Se aproximan las elecciones regionales y es probable que la abstención siga siendo uno sus elementos distintivos. Entre las variadas propuestas que se han presentado para afrontar esta dificultad, en mi sentir, una de las rutas posibles es el voto obligatorio. Al respecto, se han presentado diversas lecturas. Hay quienes defienden el voto obligatorio con hipótesis categóricas, pero carentes de apoyo empírico. Por ejemplo, afirman que la obligatoriedad del voto aumentaría la legitimidad del Estado y la conformación de la voluntad democrática. Otros, controvierten la propuesta tachándola de antidemocrática y totalitaria; argumentan que socavaría la libertad del voto.
Ambos costados parten de una misma actitud, asignan virtudes naturales y místicas a la democracia. Bien sea para atacarla o defenderla, proyectan virtudes casi religiosas a la relación voto-democracia como si ella fuera la mejor forma de gobierno y manifestación libre de la voluntad electoral. Nada más lejano a la realidad.
Ahora bien, con esta reflexión no pretendo atacar la democracia y el voto, sólo quiero pasar la relación por un análisis pragmático para quedarnos con lo que, en términos reales, ella puede hacer. Mi lectura no es muy original. En un libro llamado “Qué esperar de la democracia. Límites y posibilidades del autogobierno”, el profesor Adam Przeworski, sostiene que la democracia (i) no tiene la capacidad de generar igualdad socioeconómica; mucho menos, puede (ii) generar una participación política efectiva; tampoco permite (iii) asegurar que los gobiernos se sujeten a las formulaciones jurídicas; y finalmente, tendría dificultades para establecer un (iv) orden sin violentar los derechos fundamentales. Al parecer, para el profesor, lo que queda de la democracia es bastante precario.
Sin embargo, el llamado no es a la desesperanza. La democracia y el voto propician la disputa entre diversos grupos por la influencia política y su alternancia, disminuyendo el riesgo de que ello suceda por medio del uso de la fuerza-violencia. El hecho de poder elegir y cambiar a quienes gobiernan, sin que se inicien cruzadas de violencia, es un argumento meritorio para promover con firmeza nuestra convicción de autogobierno democrático. Otro argumento para defender la convicción democrática, y su materialización por medio del voto obligatorio, es que la relación voto-democracia fomenta, por medio de la disputa por él, la necesidad de una relación entre gobernantes y gobernados. Ello no supone que esta sea una relación sincera, sólo que existe un autointerés en ambos que promueve el autogobierno y el control del gobernante.
De lo anterior podría inferirse que en la medida que el voto obligatorio crea una cultura democrática de resolución pacífica de las disputas electorales, llevando a los ciudadanos a envolverse en dicha práctica, a largo plazo, podría generar una cultura política pacífica.
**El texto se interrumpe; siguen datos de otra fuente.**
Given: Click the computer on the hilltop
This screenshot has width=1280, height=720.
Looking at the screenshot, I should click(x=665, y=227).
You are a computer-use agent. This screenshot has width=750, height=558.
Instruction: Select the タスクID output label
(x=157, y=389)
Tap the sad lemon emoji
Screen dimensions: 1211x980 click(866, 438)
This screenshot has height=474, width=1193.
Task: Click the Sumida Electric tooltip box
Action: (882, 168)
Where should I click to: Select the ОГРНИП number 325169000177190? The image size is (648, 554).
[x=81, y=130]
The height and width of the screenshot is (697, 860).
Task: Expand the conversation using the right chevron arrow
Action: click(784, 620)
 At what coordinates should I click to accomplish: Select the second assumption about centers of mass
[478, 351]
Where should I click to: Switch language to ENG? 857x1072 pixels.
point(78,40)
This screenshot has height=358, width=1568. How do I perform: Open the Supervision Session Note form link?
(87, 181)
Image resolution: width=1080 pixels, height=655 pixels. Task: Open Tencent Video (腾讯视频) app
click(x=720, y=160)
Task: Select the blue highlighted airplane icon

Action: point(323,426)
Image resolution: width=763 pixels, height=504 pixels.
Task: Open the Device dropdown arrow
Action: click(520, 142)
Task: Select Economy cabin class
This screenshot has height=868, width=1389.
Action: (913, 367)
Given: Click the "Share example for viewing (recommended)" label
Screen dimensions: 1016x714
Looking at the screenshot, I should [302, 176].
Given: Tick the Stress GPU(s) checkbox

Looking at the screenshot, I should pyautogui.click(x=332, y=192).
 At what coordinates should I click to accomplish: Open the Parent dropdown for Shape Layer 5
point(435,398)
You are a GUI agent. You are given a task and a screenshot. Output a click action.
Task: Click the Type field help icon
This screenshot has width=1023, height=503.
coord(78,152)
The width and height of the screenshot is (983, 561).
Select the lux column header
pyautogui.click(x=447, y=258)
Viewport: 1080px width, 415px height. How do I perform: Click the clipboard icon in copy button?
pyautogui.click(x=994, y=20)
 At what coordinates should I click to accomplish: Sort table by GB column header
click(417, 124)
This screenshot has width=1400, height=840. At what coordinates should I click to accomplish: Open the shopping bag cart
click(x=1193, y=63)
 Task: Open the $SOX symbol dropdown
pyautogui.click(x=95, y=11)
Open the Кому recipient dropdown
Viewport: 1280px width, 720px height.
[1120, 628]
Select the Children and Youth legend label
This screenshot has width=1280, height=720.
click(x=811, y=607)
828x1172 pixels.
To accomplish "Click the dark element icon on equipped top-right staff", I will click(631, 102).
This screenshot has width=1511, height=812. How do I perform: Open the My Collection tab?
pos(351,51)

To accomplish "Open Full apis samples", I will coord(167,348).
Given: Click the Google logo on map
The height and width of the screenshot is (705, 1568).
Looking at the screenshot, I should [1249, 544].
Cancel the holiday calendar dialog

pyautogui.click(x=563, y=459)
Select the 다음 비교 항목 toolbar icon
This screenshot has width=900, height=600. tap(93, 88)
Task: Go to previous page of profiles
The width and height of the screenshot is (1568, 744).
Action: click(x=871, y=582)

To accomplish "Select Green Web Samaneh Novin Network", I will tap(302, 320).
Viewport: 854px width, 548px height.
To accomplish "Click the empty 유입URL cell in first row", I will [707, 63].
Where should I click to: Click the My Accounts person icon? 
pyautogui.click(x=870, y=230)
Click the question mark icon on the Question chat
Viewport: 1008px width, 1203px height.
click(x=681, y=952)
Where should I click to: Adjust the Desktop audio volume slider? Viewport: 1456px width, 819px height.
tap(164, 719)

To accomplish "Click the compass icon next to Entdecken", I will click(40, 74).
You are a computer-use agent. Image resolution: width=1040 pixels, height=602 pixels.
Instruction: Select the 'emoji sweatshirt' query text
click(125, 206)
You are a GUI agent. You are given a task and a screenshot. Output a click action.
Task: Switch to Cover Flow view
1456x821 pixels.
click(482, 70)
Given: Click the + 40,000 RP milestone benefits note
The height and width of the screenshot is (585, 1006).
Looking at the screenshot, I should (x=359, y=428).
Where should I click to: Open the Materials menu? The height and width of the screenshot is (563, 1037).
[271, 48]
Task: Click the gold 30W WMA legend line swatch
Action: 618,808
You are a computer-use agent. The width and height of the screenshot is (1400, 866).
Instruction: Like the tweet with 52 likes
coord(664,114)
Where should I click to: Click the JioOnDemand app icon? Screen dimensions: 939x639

Igualmente, toda vez que la disputa por los votos propicia el ingreso de nuevos agentes, podrían aumentar las relaciones entre gobernantes y electores. A mayor número de votos, mayor número de relaciones, es decir, más control para proteger el mutuo interés que persiguen electores y elegidos. El voto obligatorio, propicia, bajo la idea de autogobierno, menos violencia y más control de los electores a los gobernantes.